Donec optata veniat…

Jusqu’à ce que la mort désirée vienne.

J’imagine qu’il n’y avait, dans ce souhait inscrit au portail sculpté d’un hôtel de la rue d’Aurinques, où la mort est ainsi sollicitée de pénétrer, qu’une passagère bravade — comme tout le monde se donne au diable à de certains jours — un de ces inutiles défis que l’Inexorable ne relève qu’à son heure, toujours sûre du dernier mot. Je croirais même que celui qui avait proféré cet appel — des choses qui se disent, mais qu’on ne pense guère — et l’avait fait marquer dans la pierre, au fronton de sa demeure, ne tarda pas à espérer, dans son for intime, que son invitation ne serait acceptée que le plus tard possible. Le chagrin le plus cuisant se refroidit à la longue. Que de peines mortelles — auxquelles on ne succombe pas ! Et puis, il devait tenir à sa douleur de vivre, le propriétaire qui l’avait si confortablement installée. Il dut vite cesser d’avoir tant de hâte à s’en départir. Comme j’y logerais bien les miennes de peines, pensé-je, devant cette maison, un de ces logis simples d’extérieur, qu’on devine au-dedans spacieux, avec des escaliers aux colossales rampes de chêne, les parquets, les boiseries, tout en chêne, en cœur de chêne, pièces vastes, hauts plafonds de poutres, profondes cheminées, — comme on doit y prolonger jusqu’à l’extrême vieillesse, non sans contentement, les plus rares amertumes ! Que l’on serait bien ici à attendre la noire visiteuse — oh ! sans presse, comme ils disent — derrière cette façade où je me suis arrêté à déchiffrer la phrase, que le temps fort sage a presque effacée, donec… ta veniat…

Donec veniat, en attendant qu’Elle vienne, puisqu’Elle doit venir, oui, je me résignerais bien à dépenser mon lot d’existence dans cet Aurillac, que j’avais jugé plutôt mal, tout d’abord.

Saint Géraud me pardonne !

D’ailleurs, je suis revenu si vite de ce jugement téméraire !

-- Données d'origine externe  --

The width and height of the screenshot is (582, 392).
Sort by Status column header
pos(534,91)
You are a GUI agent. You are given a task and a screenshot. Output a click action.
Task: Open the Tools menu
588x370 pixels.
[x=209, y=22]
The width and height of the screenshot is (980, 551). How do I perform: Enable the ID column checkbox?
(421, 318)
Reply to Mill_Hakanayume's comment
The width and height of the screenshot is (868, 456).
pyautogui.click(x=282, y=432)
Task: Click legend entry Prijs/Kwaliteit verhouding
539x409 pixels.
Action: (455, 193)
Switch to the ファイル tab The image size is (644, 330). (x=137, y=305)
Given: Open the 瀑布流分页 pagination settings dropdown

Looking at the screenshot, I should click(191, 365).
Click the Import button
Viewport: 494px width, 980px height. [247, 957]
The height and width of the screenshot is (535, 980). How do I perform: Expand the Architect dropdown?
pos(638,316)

Et puis, nous sommes sujets à l’erreur, tellement ! Ce n’est pas neuf, mais toujours excellent à répéter. Précaution utile entre toutes, surtout au moment de rédiger des notes de voyage. Nos impressions si variables : girouettes au gré du vent qui souffle — et qui souffle pour tout de bon, ici, le vent de la montagne ! — nos sensations si fragiles, modifiées suivant que nous nous levons de table, ou que nous sommes tiraillés par la faim, notre cerveau, l’orgueilleux cerveau, en somme captif de tant de lacets et de cordons, par lesquels il commande, et qui l’enchaînent à l’estomac, notre humeur de tout le jour grevée de ce que nous avons dormi bien ou mal !

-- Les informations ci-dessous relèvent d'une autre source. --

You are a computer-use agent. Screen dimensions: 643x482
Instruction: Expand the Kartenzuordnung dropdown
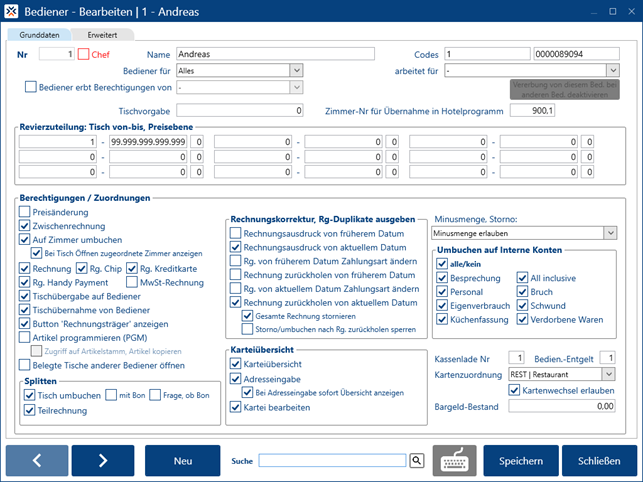(x=610, y=373)
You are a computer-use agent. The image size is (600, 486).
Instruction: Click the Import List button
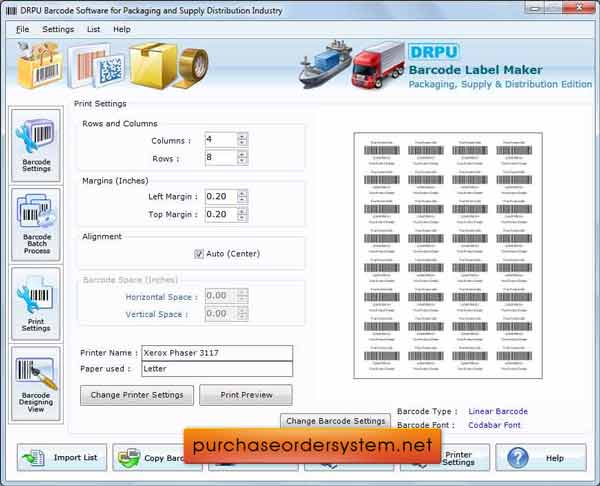point(62,457)
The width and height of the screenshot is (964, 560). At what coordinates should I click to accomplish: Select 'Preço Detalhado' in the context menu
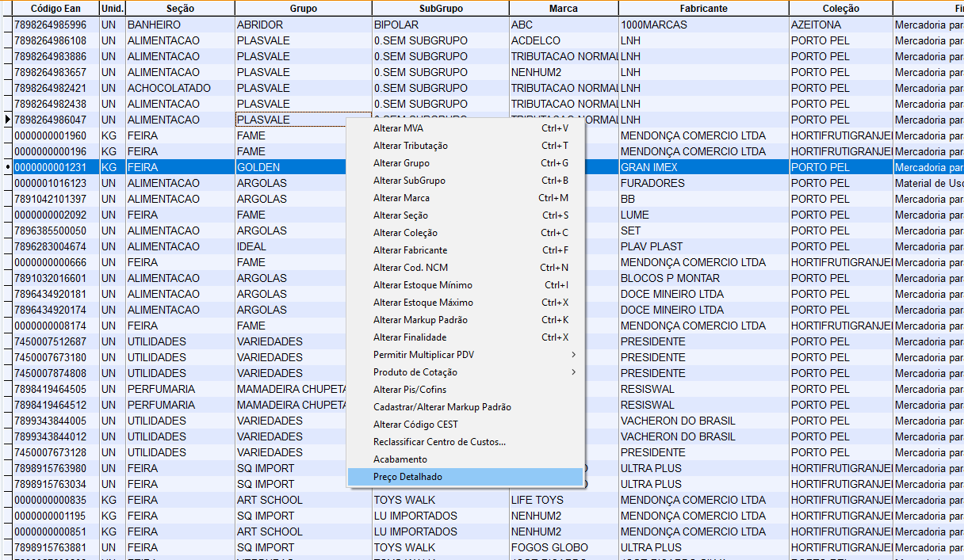pyautogui.click(x=407, y=477)
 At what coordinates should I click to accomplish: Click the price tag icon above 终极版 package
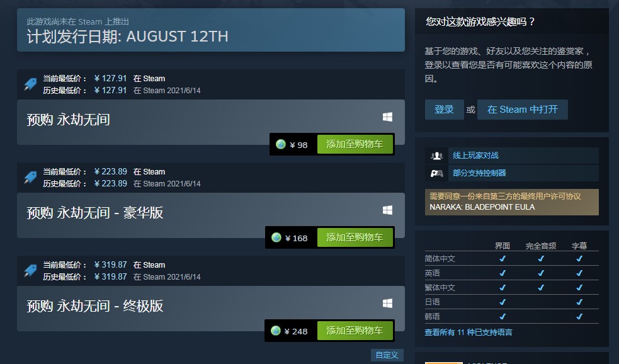30,270
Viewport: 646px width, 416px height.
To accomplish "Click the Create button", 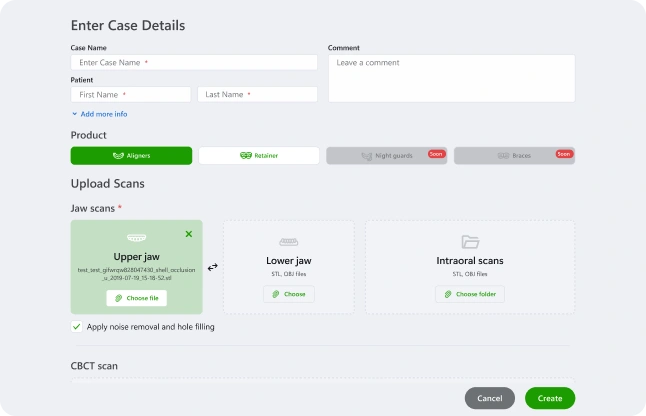I will pyautogui.click(x=549, y=398).
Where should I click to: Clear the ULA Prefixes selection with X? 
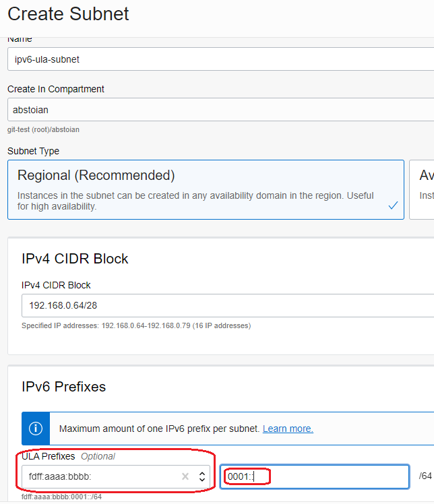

Or, je n’avais reposé ni peu ni prou.

Je descendais les membres rompus, courbaturé de tout le corps, du train qui mène d’Arvant à Aurillac, toute une portion de réseau abominablement desservie par la compagnie qui l’exploite…[1] Vieux matériel, wagons de rebut qu’on réserve à cette traversée de l’admirable massif cantalien ! Et l’on s’étonne de la rareté des touristes ! Voyage affreux, qui serait l’un des plus faciles, l’un des plus beaux du monde, avec des voitures proprement suspendues, et de ces compartiments-terrasse, par exemple, comme ceux du Saint-Gothard, balcons vertigineux d’où l’on assiste à cette escalade fantastique de lacs et d’alpes, dont l’âme et les yeux restent pour éternellement enchantés, — d’où les yeux et l’âme les plus épris de la Suisse, des Pyrénées, les plus épris de partout, ne s’abaisseraient pas sans surprise et sans admiration sur tant de merveilles à peu près inédites, ignorées des Français même. Hélas ! au lieu de jouir à l’aise du prodigieux changeant décor où court la voie ferrée (tantôt dans la vallée et le long des rives tourmentées de l’Alagnon ; plus tard par ces défilés abrupts où dévalent ces torrents farouches, par ces couloirs étroits creusés dans le roc, ou bien à travers ces mornes sapins du Lioran) avant de déboucher dans le large de la vallée de la Cère ; au lieu de pouvoir se pencher sur la fuite des paysages sans cesse renouvelés, sur le déroulement des horizons, cueillir au passage la vision des villages, des châteaux, tapis dans les creux, étagés sur les pentes, piqués sur les hauteurs, au lieu de cela il faut tout bêtement se rencoigner, songer à se caler, à se garer de la violence des chocs qui vous ballottent, vous projettent d’une banquette à l’autre : un tangage et un roulis de navire dans la tempête, une trépidation effroyable, à croire que c’est le sol qui s’ébranle, le volcan qui s’étire — et que l’on roule sur un tremblement de terre…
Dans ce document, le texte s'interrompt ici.